> **Task to carry out**
Can you rewrite the material starting at the line that has "The width and height of the screenshot is (1294, 550)." and ending after the line that has "tap(663, 55)", substituting "Zoom tool" for "Pan view tool" and leaving everything else unchanged?

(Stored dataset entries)
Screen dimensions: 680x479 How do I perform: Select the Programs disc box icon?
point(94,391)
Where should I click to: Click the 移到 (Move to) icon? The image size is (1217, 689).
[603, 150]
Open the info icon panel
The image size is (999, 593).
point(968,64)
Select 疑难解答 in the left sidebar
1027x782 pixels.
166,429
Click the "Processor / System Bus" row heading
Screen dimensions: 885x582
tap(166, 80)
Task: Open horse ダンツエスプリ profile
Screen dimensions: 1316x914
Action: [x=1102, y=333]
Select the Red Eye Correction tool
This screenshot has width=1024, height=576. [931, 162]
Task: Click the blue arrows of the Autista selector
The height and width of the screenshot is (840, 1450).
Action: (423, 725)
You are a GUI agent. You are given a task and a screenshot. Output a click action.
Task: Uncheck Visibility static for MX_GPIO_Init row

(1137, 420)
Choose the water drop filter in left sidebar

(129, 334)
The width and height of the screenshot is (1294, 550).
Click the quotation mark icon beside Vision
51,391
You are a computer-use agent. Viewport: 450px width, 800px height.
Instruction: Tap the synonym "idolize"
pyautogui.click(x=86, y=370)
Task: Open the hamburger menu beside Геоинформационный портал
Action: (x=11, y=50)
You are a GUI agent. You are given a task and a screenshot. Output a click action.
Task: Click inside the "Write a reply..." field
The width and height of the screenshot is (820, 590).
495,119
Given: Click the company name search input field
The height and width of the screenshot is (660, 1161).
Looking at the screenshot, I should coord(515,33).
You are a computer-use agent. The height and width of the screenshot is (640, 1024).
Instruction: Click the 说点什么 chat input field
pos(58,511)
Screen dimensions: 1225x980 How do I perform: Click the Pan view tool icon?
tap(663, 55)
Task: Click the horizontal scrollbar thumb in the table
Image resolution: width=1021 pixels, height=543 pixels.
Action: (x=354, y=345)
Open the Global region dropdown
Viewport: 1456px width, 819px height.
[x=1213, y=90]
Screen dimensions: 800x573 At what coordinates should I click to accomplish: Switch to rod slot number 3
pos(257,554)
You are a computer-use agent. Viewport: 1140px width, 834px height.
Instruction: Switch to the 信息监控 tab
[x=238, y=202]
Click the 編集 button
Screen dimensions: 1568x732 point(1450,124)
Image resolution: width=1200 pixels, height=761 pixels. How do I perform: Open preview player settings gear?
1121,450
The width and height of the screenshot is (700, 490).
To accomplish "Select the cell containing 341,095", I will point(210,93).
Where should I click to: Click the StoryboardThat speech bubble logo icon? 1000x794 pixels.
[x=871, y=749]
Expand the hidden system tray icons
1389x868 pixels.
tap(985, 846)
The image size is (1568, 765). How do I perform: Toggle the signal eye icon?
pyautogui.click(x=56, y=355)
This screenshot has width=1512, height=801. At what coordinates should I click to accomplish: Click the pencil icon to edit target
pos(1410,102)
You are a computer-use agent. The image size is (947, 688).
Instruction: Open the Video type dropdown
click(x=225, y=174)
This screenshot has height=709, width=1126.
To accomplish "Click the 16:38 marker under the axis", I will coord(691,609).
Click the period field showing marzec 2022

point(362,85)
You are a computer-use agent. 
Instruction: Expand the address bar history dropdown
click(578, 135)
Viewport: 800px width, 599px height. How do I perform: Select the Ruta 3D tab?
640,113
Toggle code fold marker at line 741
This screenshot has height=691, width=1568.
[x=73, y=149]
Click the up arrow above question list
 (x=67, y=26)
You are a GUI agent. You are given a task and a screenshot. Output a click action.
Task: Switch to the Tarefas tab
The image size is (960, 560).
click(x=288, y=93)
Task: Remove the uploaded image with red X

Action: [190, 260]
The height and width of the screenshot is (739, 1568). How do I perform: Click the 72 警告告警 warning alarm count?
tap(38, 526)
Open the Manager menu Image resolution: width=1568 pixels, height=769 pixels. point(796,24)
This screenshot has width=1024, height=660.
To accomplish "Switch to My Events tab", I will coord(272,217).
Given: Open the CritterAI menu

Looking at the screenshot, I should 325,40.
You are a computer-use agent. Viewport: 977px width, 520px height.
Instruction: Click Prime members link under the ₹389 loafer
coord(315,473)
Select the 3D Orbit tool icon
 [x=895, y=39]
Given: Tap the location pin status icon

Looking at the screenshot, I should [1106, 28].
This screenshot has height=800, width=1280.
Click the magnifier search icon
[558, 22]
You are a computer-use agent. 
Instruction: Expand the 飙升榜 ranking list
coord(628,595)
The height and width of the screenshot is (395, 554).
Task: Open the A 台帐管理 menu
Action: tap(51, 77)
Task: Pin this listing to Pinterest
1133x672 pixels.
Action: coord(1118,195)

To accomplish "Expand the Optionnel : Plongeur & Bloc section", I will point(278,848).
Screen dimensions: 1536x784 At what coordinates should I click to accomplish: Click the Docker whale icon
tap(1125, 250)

> **Answer to the task**
The width and height of the screenshot is (1294, 550).
Click the quotation mark icon beside Vision
51,391
You are a computer-use agent. Viewport: 450px width, 800px height.
Instruction: Tap the synonym "idolize"
pyautogui.click(x=86, y=370)
Task: Open the hamburger menu beside Геоинформационный портал
Action: (x=11, y=50)
You are a GUI agent. You are given a task and a screenshot. Output a click action.
Task: Click inside the "Write a reply..." field
The width and height of the screenshot is (820, 590).
495,119
Given: Click the company name search input field
The height and width of the screenshot is (660, 1161).
Looking at the screenshot, I should coord(515,33).
You are a computer-use agent. The height and width of the screenshot is (640, 1024).
Instruction: Click the 说点什么 chat input field
pos(58,511)
Screen dimensions: 1225x980 How do I perform: Click the Zoom tool icon?
tap(663, 55)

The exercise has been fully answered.